From Lemmatization to Legal Terminology: Assessing an Hybrid Pipeline on Justinian’s Digest
Proceedings of the Fourth Workshop on Language Technologies for Historical and Ancient Languages (LT4HALA 2026) @ LREC 2026
Abstract
This paper evaluates a hybrid NLP pipeline for supporting the extraction of Roman legal terminology from Jus- tinian’s Digest. Our goal is not to optimize lemmatization in isolation, but to assess whether integrating a Large Language Model (GPT-4o-mini) as a post-processing component improves lemma quality in ways that are critical for downstream glossary construction. Using LatinPipe as a baseline (F1 = 95.05), we test the integration of GPT-4o-mini under three experimental settings (zero-shot with and without prior lemma information, and few-shot prompting) against a manually annotated gold standard of 3,703 sentences and an expert-validated list of legal Latin technical terms.
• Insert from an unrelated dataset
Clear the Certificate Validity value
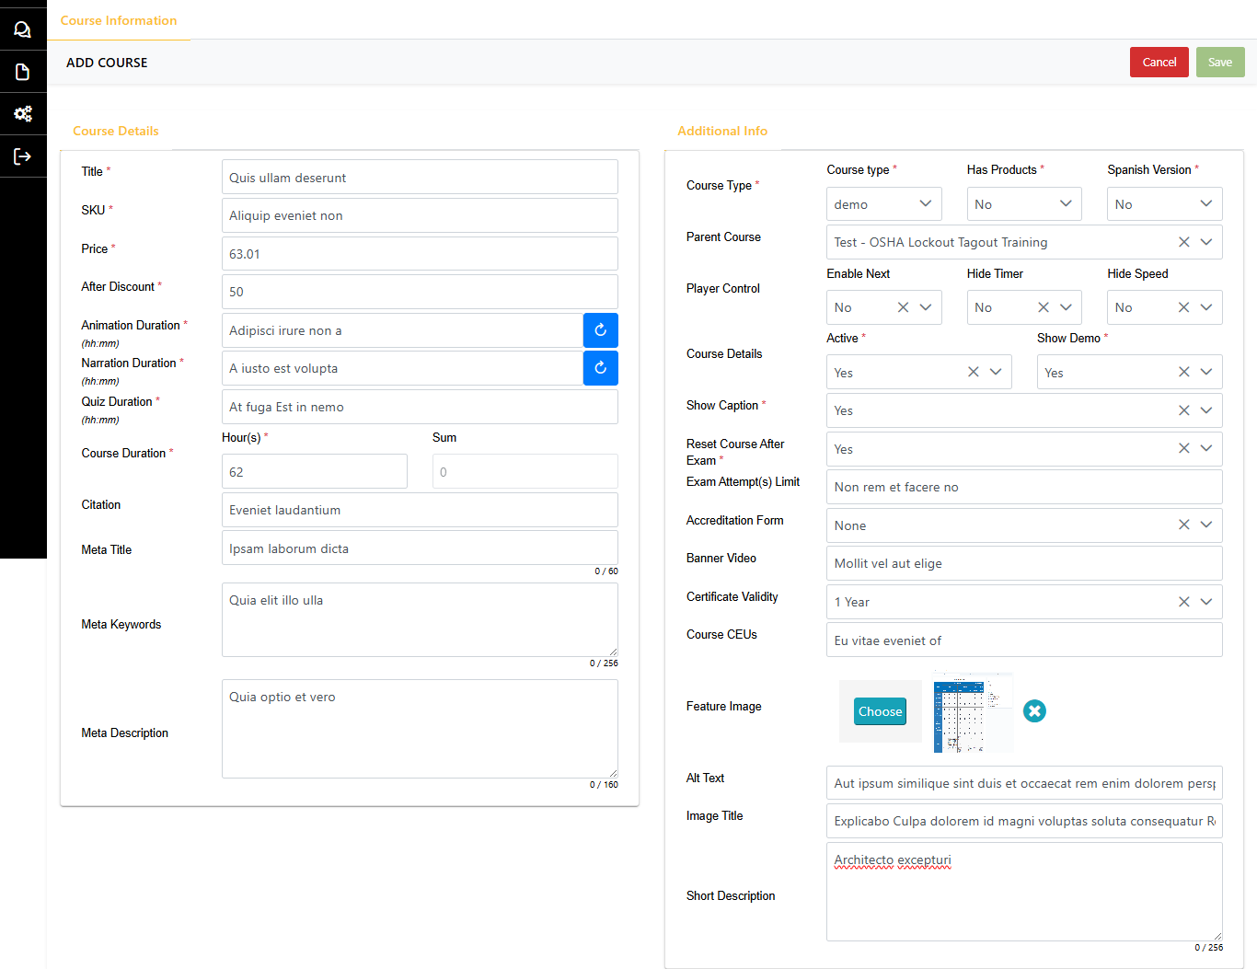 [x=1183, y=602]
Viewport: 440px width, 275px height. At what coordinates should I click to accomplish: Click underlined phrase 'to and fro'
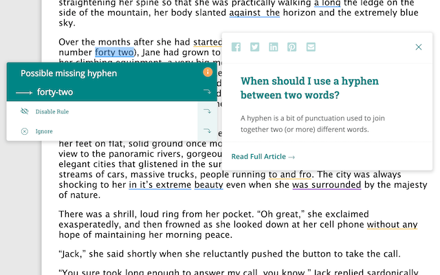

Results show improvement across all settings, with the best performance achieved in the few-shot configuration. Our analysis shows that the hybrid configuration produces selective improvements, significantly more likely for frequent lemmas and verbs forms, suggesting that the LLM layer primarily assists in resolving morphologically ambiguous inflected forms. Although our experimental conditions may not hold in real-world scenarios, we argue that the main contribution of this work is methodological: demonstrating how evaluation can be aligned with downstream terminological goals, rather than proposing a general-purpose solution to domain-specific lemmatization.